U.C. Berkeley, birthplace of early search highflier Inktomi and the school where Google CEO Eric Schmidt got his computer science doctoral degree, is bringing together roughly 20 faculty members from various departments to cross-pollinate work on search technology, said Robert Wilensky, the center's director. The principal areas of focus: privacy, fraud, multimedia search and personalization....

The search problems of today are different from those of five years ago. With books, scholarly papers and television programs being digitized and put online, the technology necessary to search through the material needs to be that much better. People need a way to trust the information they find and to ask more-complex questions with search tools so they can extract knowledge or ideas....

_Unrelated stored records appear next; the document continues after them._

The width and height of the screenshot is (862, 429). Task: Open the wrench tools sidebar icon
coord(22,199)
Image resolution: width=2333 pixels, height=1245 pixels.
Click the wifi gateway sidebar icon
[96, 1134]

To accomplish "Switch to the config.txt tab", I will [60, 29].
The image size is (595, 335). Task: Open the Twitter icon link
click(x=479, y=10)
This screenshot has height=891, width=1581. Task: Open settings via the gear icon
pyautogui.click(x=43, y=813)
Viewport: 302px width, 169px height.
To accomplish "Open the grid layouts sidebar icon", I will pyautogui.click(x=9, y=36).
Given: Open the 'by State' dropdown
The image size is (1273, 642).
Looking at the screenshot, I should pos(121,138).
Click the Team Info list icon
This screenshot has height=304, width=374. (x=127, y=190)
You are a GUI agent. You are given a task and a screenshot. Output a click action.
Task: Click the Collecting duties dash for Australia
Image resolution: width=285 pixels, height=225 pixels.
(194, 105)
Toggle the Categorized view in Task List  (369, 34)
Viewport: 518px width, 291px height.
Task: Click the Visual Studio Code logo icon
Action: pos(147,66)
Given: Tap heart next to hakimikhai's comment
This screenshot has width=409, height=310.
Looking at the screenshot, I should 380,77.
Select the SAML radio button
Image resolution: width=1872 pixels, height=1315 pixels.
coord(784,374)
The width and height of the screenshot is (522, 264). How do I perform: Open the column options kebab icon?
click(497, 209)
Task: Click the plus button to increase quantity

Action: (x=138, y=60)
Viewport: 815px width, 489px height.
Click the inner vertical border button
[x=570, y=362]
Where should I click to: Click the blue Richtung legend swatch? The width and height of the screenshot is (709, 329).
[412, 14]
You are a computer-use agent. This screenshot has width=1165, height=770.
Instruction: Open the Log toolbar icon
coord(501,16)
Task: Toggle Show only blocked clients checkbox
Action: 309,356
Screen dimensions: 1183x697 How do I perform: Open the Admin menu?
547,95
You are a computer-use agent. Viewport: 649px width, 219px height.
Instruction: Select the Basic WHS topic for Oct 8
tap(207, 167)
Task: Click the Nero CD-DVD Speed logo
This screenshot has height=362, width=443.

CMU is also working under a government grant on a longer-term project called Javelin, focused on question-and-answer search technology. Google, MSN, Ask Jeeves and others already help people find quick answers for word definitions or encyclopedia facts like "What is the population of Los Angeles?" But for complex queries like "What is the cheapest flight from San Francisco to London?" or "Which university has the largest computer science department?" finding answers is still like doing long division.

"This is dynamic information," Carbonell said. "You must parse the question, look for answers in multiple places and do a comparison. There are multiple steps, and we're looking at how to do it in one step and provide a trace for the user."...

Stanford, the Massachusetts Institute of Technology and many other universities are working to solve problems presented by the library of tomorrow, which will be largely digitized. Sifting through and organizing billions of digital documents will require new search technology.

MIT, for example, has teamed with the World Wide Web Consortium to create next-generation search technology using the Semantic Web, in an overarching project called Simile.